Tuesday, August 10, 2010
Too many things to do...
I do this every year at this time. I over commit myself. I become entangled in the weeds of 4,000 little projects that I took on because "they're just little, right?" So, now I am at the point where I must decide what the most important of the projects are. This is never an easy job. I never like to disappoint people.
Fortunately, two of these "little projects" are over and done with, for this year. But, I am still staring down two choir seasons and full(ish) time job, homeschooling and a burgeoning AVON business. Oh, and I'm moving. What was I thinking??
I started my AVON business because I was hoping to make enough money to quit my regular job and be able to really devote my time to my choral work and homeschooling. But, when I turned in my resignation, my bosses ganged up on me and created a way for me to bring the princess to work with me and homeschool her there. It was SO very generous and I really appreciated being valued so much. Problem solved. Well, not quite...
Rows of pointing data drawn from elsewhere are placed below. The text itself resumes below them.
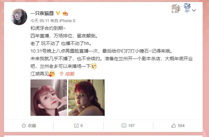View the first selfie photo thumbnail
This screenshot has height=137, width=209.
click(x=49, y=98)
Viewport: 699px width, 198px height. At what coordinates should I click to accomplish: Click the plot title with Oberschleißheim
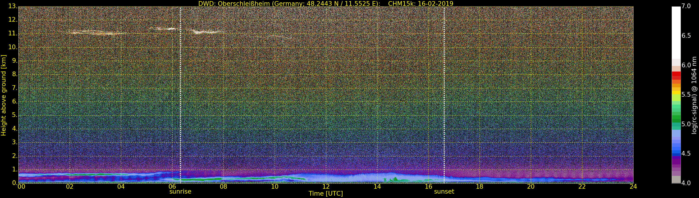(x=326, y=4)
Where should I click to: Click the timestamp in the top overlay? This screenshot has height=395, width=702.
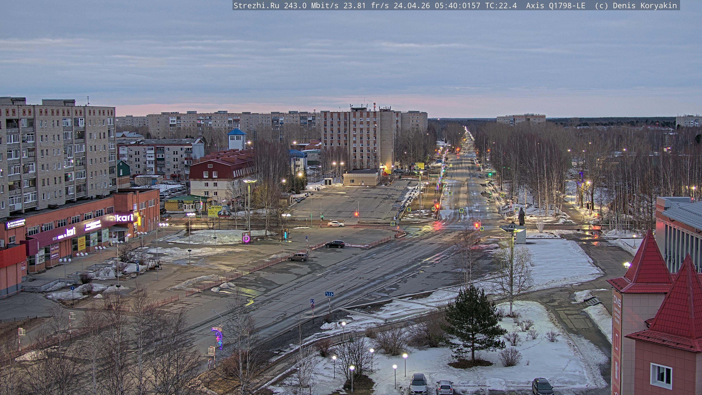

See, there were all these other things that I wanted to accomplish with the extra time. One of them being getting a better grip on my choir repertoire and working on my keyboard skills. Now, that's not happening.
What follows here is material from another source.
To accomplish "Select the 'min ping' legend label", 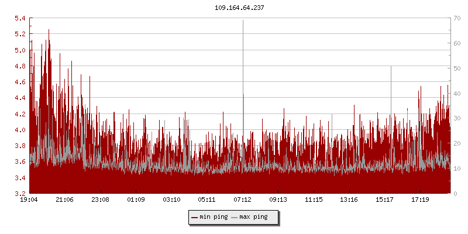I will (x=213, y=218).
The AVON is going well, and I really like it, but when I get off of work, I have to immediately jump into AVON work, leaving me no time with my family or to accomplish the other stuff. And, if I had the time to devote to building my business I would be moving along much more quickly. Plus, AVON would allow me to work my job no matter where I am. It incorporates into your schedule, unlike a desk job. So, what to do? What do I drop?
I feel overwhelmed. But then, it's always like the at the end of summer.